Out of Egypt
André Aciman
1994
Despite the frantic packing and last-minute sale of all the furniture, my mother, my grandmother, and Aunt Elsa had decided we should hold a Passover seder on the eve of our departure. For this occasion, two giant candelabra would be brought in from the living room, and it was decided that the old sculptured candles should be used as well. No point…
Creator Bio
André Aciman
Born in Alexandria, Egypt, André Aciman spent his late childhood years in Italy and France. Specializing in sixteenth- and seventeenth-century European literature, he is a professor of comparative literature at The Graduate Center of the City University of New York. Aciman’s works explore the themes of identity, home, and exile.

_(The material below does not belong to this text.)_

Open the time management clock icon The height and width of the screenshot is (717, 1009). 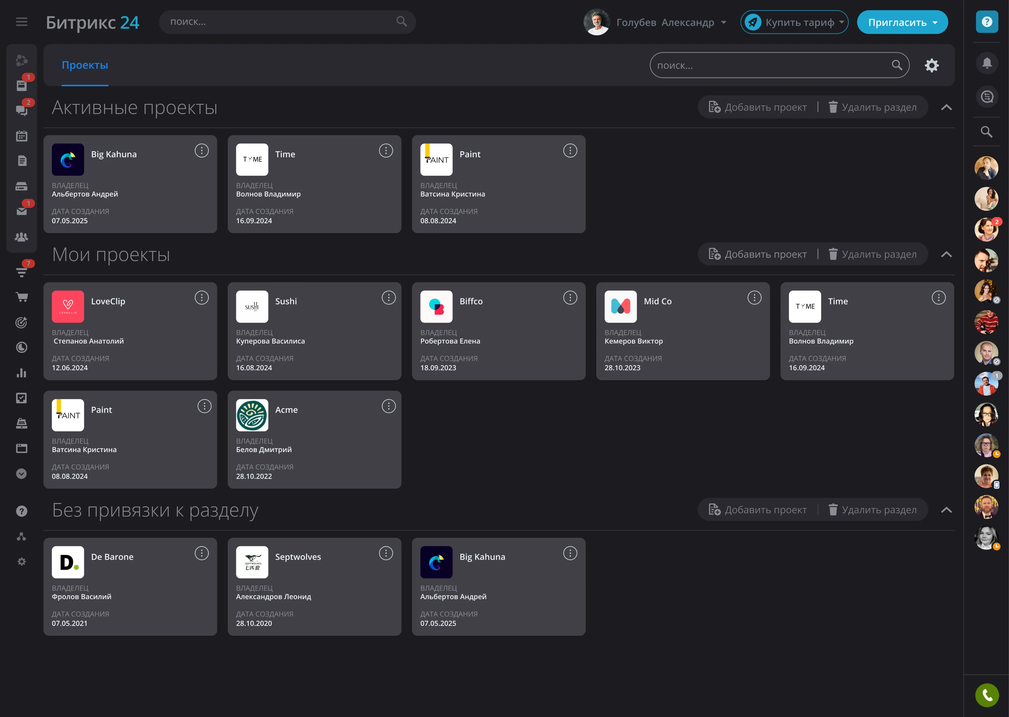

Aciman’s memoir chronicles the forced departure of Sephardic Jews who had called the cosmopolitan city of Alexandria, Egypt, home for hundreds of years. Unlike the European experience of persecution, which anchors the historical memory of American Jews, the story of the modern exodus from Egypt has a much more direct connection to the biblical narrative. The family debates whether and how to celebrate the Israelites’ joyous departure from Egypt while they prepare to leave their homeland for exile. The memoir captures the family's tension between feeling deeply at home in non-Jewish societies and remaining aware of their potentially precarious position as outsiders.
Aciman notes that Abdou, the family’s presumably Muslim chef, “knew exactly what to prepare for the seder.” What does this suggest about the relationship between Jews and Muslims in Alexandria?
Aciman tells Aunt Elsa, “I don’t want to cross the Red Sea. And I don’t want to be in Jerusalem next year.” What does this tell you about the author’s attitude toward Jewish life in the diaspora?
How might this narrative differ if a similar story were told by a family that ended up emigrating to the recently founded State of Israel?